Matteo Boccaccini

Personal information
- Date of birth: 8 February 1993 (age 32)
- Place of birth: Bologna, Italy
- Height: 1.90 m (6 ft 3 in)
- Position: Defender

Team information
- Current team: Castelfidardo

Youth career
- 2010–2012: Bologna

Senior career*
- Years: Team / Apps / (Gls)
- 2012–2014: Bologna / 0 / (0)
- 2012–2013: → Fano (loan) / 12 / (0)
- 2013–2014: → Bellaria (loan) / 6 / (0)
- 2014–2017: Brescia / 0 / (0)
- 2015–2016: → Gorica (loan) / 9 / (0)
- 2016: → Krka (loan) / 8 / (2)
- 2016–2017: → Željezničar Sarajevo (loan) / 19 / (1)
- 2017–2018: Sasso Marconi / 28 / (4)
- 2018–2019: Ravenna / 29 / (1)
- 2019: Rimini / 2 / (0)
- 2019–2020: Carpi / 16 / (1)
- 2020–2021: Prato / 13 / (0)
- 2021: Ravenna / 17 / (0)
- 2021–2023: Athletic Carpi / 60 / (9)
- 2023–2024: Flaminia / 19 / (0)
- 2024–: Castelfidardo / 12 / (0)

= Matteo Boccaccini =

Italian footballer

Matteo Boccaccini (born 8 February 1993) is an Italian footballer who plays as a defender for Castelfidardo in Serie D.

==Club career==
On 20 July 2012 Boccaccini left the reserve team of Bologna for Lega Pro Seconda Divisione club Fano. in the following season he was signed by Bellaria.
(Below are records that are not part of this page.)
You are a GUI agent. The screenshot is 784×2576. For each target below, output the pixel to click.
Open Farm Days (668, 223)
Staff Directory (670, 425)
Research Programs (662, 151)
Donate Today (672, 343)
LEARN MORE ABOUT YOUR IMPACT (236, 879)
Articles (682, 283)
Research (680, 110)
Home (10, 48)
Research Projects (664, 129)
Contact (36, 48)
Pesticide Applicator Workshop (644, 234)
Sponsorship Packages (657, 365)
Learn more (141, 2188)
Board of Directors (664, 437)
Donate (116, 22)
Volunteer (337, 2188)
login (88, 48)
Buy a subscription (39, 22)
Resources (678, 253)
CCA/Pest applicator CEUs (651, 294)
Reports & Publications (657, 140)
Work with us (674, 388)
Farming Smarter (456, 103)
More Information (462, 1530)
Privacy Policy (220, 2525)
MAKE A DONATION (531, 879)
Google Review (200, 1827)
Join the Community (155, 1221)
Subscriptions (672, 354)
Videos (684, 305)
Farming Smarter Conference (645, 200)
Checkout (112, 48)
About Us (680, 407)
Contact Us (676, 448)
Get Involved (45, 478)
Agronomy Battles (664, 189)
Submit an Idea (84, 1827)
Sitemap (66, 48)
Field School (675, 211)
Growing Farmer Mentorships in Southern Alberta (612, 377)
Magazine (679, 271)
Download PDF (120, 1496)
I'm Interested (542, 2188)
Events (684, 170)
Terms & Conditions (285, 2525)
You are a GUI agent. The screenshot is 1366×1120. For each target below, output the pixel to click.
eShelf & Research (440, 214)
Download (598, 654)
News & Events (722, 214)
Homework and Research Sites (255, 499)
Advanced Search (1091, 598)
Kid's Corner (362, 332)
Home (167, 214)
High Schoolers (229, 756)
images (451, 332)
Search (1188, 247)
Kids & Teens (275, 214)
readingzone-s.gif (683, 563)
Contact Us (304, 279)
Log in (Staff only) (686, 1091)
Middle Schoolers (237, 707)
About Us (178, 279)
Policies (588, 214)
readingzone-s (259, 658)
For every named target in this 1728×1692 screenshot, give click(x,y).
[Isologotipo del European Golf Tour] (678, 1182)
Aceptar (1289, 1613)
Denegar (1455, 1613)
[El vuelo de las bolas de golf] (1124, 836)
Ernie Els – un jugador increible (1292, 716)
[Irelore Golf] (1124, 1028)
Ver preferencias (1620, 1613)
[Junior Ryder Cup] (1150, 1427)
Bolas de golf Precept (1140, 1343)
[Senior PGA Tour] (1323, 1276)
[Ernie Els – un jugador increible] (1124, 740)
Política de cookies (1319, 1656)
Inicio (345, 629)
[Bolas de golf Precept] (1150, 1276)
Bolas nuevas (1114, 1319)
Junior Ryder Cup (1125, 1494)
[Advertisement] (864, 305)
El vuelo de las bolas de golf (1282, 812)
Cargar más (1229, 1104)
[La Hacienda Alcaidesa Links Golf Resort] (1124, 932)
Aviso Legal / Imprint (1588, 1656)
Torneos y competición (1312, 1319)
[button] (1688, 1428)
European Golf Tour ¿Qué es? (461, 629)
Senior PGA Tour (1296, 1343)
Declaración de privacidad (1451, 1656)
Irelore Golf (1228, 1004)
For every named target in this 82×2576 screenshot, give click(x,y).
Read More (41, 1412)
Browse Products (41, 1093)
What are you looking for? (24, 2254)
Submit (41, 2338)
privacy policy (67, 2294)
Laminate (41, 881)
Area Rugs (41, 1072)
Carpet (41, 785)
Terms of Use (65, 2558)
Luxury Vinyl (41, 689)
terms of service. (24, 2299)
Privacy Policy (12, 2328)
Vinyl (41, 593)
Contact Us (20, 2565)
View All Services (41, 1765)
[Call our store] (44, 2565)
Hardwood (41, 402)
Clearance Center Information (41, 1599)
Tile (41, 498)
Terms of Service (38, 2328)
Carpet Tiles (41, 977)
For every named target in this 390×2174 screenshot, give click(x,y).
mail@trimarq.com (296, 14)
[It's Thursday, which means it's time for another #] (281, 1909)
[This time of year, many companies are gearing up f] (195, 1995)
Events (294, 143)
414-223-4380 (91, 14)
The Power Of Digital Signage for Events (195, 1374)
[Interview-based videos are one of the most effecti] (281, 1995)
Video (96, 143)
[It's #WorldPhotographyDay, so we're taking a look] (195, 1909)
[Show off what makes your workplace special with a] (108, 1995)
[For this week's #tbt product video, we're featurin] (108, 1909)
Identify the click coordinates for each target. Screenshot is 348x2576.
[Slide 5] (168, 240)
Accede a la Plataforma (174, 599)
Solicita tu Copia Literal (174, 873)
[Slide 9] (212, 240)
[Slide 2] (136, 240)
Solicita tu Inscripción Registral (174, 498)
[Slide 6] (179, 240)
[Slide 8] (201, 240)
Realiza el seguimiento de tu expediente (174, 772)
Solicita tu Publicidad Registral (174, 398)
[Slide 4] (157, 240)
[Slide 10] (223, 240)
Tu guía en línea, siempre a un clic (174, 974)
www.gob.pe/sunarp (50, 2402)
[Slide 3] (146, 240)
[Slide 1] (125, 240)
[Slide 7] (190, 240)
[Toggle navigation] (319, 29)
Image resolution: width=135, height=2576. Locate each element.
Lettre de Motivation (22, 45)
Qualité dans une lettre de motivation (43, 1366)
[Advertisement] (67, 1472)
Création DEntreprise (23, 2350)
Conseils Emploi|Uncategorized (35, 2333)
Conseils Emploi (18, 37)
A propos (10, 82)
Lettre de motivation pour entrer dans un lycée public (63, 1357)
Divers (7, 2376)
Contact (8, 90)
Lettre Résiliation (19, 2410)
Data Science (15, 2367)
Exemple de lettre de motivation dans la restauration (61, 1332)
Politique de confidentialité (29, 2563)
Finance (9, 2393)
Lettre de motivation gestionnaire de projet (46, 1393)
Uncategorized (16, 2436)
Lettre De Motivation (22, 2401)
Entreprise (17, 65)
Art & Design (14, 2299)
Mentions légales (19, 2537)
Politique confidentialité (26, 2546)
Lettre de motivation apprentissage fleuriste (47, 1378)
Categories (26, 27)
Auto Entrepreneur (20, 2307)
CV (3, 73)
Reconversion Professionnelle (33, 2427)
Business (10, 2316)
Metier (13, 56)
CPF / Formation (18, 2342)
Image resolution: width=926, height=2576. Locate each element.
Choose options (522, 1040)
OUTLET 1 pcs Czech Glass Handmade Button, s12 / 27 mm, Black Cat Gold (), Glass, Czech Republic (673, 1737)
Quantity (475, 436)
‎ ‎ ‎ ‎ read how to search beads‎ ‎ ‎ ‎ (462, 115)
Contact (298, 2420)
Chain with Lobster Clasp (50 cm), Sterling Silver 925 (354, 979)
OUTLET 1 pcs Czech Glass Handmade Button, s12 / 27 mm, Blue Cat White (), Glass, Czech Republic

On 27 June 2014, few days before the closure of 2013–14 financial year of most clubs, in order to raise paper profit, Boccaccini was swapped with Gianmarco Gerevini of Brescia, both valued at €800,000. Boccaccini signed a 3-year contract. Boccaccini failed to play any Serie B games for the Lombard club, which on 1 February 2015 he was sent to Slovenia along with Daniele Ferri, who joined Brescia in 2012 for a flopped €2.4 million price tag at that time.

On 1 February 2016 Boccaccini left for Krka in a temporary deal. After Krka, Boccaccini also played for FK Željezničar Sarajevo from 2016 to 2017 and AS Sasso Marconi from 2017 to 2018.

Since the summer of 2018, Boccaccini has been playing for Italian Serie C club Ravenna.

On 26 July 2019, he signed with Rimini. After just two games for Rimini, on 2 September 2019 he moved to Carpi, signing a 2-year contract.

On 22 September 2020 he moved to Serie D club Prato. On 1 February 2021 he returned to Ravenna.